Artist formely known as Vysez
Veteran
Supporter
http://www.ibtimes.com/articles/20070624/video-game-addiction.htm
Doctors backed away on Sunday from a controversial proposal to designate video game addiction as a mental disorder akin to alcoholism, saying psychiatrists should study the issue more.

Addiction experts also strongly opposed the idea at a debate at the American Medical Association's annual meeting.

They said more study is needed before excessive use of video and online games -- a problem that affects about 10 percent of players -- could be considered a mental illness.

"There is nothing here to suggest that this is a complex physiological disease state akin to alcoholism or other substance abuse disorders, and it doesn't get to have the word addiction attached to it," said Dr. Stuart Gitlow of the American Society of Addiction Medicine and Mt.
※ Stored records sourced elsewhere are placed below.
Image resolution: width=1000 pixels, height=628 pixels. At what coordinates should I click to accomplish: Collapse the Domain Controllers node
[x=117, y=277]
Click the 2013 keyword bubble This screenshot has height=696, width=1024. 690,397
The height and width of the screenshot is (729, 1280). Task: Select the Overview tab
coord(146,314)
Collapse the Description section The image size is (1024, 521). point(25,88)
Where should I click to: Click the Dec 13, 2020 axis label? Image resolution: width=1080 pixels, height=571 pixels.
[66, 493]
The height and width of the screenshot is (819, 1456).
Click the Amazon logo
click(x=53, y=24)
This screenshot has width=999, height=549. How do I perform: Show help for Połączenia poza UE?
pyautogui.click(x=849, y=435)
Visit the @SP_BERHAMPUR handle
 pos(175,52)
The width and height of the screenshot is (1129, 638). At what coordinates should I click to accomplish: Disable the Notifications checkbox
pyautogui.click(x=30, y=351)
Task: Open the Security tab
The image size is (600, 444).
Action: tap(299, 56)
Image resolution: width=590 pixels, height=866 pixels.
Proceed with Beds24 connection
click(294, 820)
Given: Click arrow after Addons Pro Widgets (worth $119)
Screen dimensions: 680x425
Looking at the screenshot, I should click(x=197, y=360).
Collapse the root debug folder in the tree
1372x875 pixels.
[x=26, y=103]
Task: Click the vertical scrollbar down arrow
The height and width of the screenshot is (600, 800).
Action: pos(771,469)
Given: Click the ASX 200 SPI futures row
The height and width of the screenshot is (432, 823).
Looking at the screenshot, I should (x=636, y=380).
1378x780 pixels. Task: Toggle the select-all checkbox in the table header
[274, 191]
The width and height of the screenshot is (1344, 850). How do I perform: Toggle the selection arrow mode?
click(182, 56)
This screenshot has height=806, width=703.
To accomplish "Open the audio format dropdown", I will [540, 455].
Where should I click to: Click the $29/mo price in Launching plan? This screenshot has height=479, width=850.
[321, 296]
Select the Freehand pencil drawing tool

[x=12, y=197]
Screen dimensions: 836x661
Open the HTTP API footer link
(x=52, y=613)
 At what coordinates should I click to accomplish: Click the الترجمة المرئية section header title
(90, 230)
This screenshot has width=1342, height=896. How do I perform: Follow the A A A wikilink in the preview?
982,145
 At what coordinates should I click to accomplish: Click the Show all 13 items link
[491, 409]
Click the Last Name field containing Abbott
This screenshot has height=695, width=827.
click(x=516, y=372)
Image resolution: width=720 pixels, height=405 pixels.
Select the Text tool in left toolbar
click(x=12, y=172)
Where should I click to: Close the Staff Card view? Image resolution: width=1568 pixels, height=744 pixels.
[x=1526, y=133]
Sinai School of Medicine in New York.

A committee of the influential physicians' group had proposed video game addiction be listed as a mental disorder in the American Diagnostic and Statistic Manual of Mental Disorders, a guide used by the American Psychiatric Association in diagnosing mental illness.

Such a move would ease the path for insurance coverage of video game addiction.

Even before debate on the subject began, the committee that made the proposal backed away from its position, and instead recommended that the American Psychiatric Association consider the change when it revises its next diagnostic manual in 5 years.
Well, I guess we won't see a generation of traumatised kids talking about their WoW addicted parents and how it was hard to growing up in a family where leveling up and time attack records were more important than communication.
 
Hmm, I am more addicted to chat/talk about videogames and the industry than playing the games myself. :???:
 
Games are clearly not an addiction in the same sense as drugs as there's no withdrawls. Some people may get psychologically addicted, as in WoW, but the medium itself doesn't include pathalogical addiction-causing material. In that respect it's like anything else - shopping has as many addicts as gaming probably has. Probably quite the opposite to an addiction, you can play a game intensely to the point you get bored of it and give up, with it shedding its hold on you. That's something drug and alcohol addicts would be very pleased to have from their afflictions.
 
Games are clearly not an addiction in the same sense as drugs as there's no withdrawls. Some people may get psychologically addicted, as in WoW, but the medium itself doesn't include pathalogical addiction-causing material. In that respect it's like anything else - shopping has as many addicts as gaming probably has. Probably quite the opposite to an addiction, you can play a game intensely to the point you get bored of it and give up, with it shedding its hold on you. That's something drug and alcohol addicts would be very pleased to have from their afflictions.

Very true.
But then the existance of physical withdrawal symptoms does not define what is addiction.
Simply put, addiction is a condition, a set of behaviour patterns. And some gamers (and a host of other people in other areas) show these.

Notice that it is the American Medical Association, telling the American Psychiatric Association to hold off before accepting the classification.

Regardless of AMA/APA classification rules, the problems are real, and are affecting a sufficient number of people that societies have started to try to find ways to deal with it. Too many potentially useful people are lost to gaming. (Ugly or not, society is a whole lot more tolerant of "useless" people sinking into addiction.)
 
I would think gaming addiction would be in the same league as gambling addiction. Purely psychological, but nevertheless a serious problem.